Andreas89 ha scritto:


> Anche questo è vero. Probabilmente il tamarro non interessa a nessuno.



questo mi pare abbastanza improbabile.


----------



## Il Re dell'Est (18 Giugno 2013)

Secondo quanto riporta Goal.com, il *DS del Dortmund avrebbe smentito l'acquisto di Eriksen*. 
Le sue parole: "Ho letto anche io questa cosa e ne sono rimasto stupito. Il giocatore che potrebbe arrivare a Dortmund non è lui ma De Bruyne".


----------



## Z A Z A' (18 Giugno 2013)

Il Re dell'Est ha scritto:


> Secondo quanto riporta Goal.com, il *DS del Dortmund avrebbe smentito l'acquisto di Eriksen*.
> Le sue parole: "Ho letto anche io questa cosa e ne sono rimasto stupito. Il giocatore che potrebbe arrivare a Dortmund non è lui ma De Bruyne".

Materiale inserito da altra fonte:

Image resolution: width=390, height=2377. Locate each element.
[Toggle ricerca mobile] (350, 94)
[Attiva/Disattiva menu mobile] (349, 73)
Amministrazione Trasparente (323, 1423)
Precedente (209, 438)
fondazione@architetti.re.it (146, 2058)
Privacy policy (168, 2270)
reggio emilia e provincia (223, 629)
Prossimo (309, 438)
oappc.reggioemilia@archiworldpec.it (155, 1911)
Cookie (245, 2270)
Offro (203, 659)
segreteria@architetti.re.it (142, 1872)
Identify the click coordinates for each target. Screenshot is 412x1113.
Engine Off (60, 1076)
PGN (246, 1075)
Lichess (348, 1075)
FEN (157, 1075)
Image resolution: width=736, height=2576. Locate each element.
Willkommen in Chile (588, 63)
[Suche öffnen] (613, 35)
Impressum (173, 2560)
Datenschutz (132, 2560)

Meglio,se l'Ajax non vendesse Eriksen potrebbe lasciar perdere Maher.


----------



## Il Re dell'Est (18 Giugno 2013)

Z A Z A' ha scritto:


> Meglio,se l'Ajax non vendesse Eriksen potrebbe lasciar perdere Maher.



Su Maher avevo letto che preferirebbe fare almeno un altro anno in Olanda... magari proprio all'Ajax. Non mi sembra propenso a tentare l'avventura all'estero, però le parole erano del padre se non erro.

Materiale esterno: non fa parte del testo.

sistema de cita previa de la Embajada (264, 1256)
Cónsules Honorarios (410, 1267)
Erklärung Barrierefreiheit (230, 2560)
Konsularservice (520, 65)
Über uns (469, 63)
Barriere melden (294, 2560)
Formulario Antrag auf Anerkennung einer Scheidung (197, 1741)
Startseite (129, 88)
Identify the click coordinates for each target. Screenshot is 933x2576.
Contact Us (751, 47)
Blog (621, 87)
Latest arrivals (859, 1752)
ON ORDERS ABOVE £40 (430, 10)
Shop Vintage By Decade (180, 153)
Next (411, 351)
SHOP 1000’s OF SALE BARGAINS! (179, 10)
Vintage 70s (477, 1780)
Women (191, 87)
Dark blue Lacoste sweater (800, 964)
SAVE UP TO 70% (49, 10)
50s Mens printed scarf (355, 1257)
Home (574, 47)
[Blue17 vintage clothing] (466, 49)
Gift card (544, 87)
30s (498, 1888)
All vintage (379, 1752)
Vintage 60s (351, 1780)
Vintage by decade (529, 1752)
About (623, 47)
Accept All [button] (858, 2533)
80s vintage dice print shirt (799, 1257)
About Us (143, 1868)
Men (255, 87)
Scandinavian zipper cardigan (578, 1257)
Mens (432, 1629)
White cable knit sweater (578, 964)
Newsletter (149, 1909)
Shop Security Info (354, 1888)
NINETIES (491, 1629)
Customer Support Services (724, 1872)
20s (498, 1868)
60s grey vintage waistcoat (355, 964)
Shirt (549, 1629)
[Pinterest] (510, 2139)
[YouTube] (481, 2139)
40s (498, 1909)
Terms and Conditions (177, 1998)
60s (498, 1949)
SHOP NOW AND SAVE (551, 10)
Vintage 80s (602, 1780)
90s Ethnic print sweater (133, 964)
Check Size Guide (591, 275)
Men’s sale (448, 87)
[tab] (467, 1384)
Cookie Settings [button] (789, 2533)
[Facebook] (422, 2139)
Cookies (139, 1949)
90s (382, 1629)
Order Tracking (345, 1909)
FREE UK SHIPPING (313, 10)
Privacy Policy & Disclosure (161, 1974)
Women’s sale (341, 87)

P.S. poi dubito che lo conosciamo, a meno che non lo abbia proposto Raiola...


----------



## Z A Z A' (18 Giugno 2013)

Il Re dell'Est ha scritto:


> Su Maher avevo letto che preferirebbe fare almeno un altro anno in Olanda... magari proprio all'Ajax. Non mi sembra propenso a tentare l'avventura all'estero, però le parole erano del padre se non erro.
> 
> P.S. poi dubito che lo conosciamo, a meno che non lo abbia proposto Raiola...

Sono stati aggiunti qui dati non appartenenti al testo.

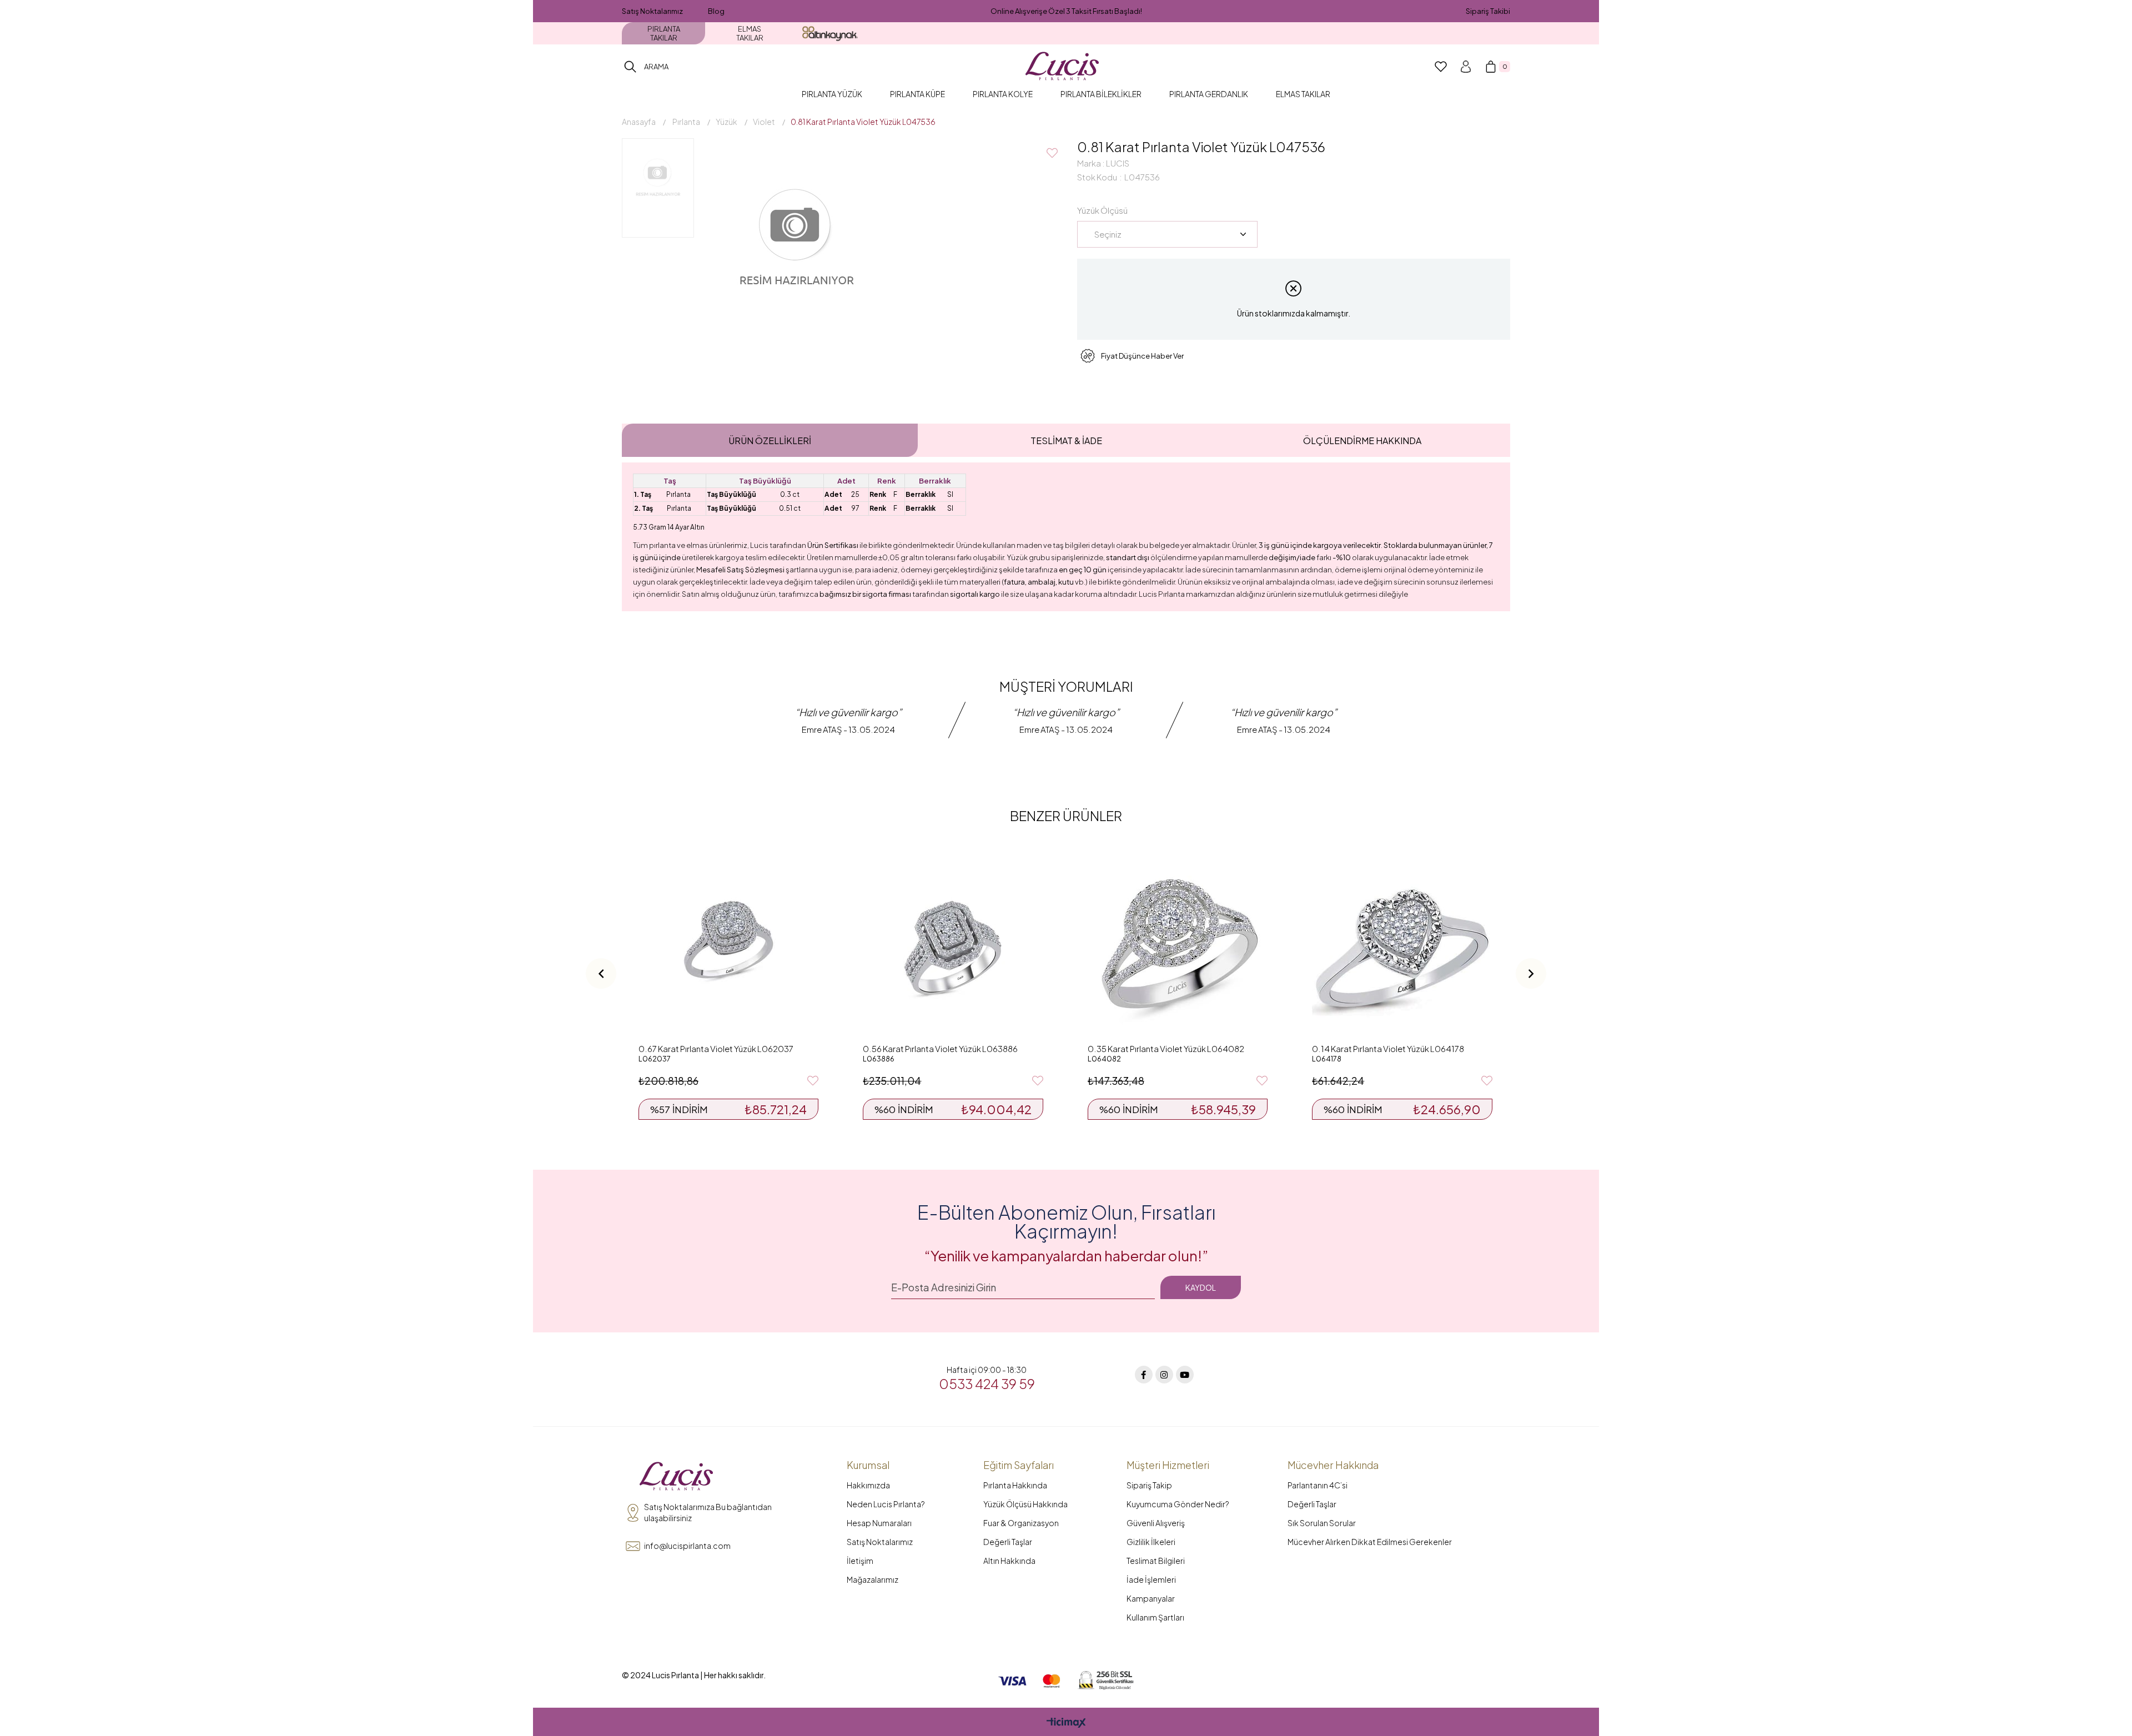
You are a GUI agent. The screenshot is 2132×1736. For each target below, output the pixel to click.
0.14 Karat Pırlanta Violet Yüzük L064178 (1388, 1048)
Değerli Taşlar (1007, 1542)
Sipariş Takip (1149, 1485)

Ehhh probabile,in fondo è giovanissimo.


----------



## Frikez (18 Giugno 2013)

DMZtheRockBear ha scritto:


> Quante cavolate..con 10 milioni lo prendevi..30 milioni li varrà tra 2-3 anni



Se ciao, con 10 milioni ti ridono in faccia.


----------



## DMZtheRockBear (18 Giugno 2013)

Frikez ha scritto:


> Se ciao, con 10 milioni ti ridono in faccia.



Conoscendo l'ajax non credo vada a spendere più di certe cifre per un giocatore


----------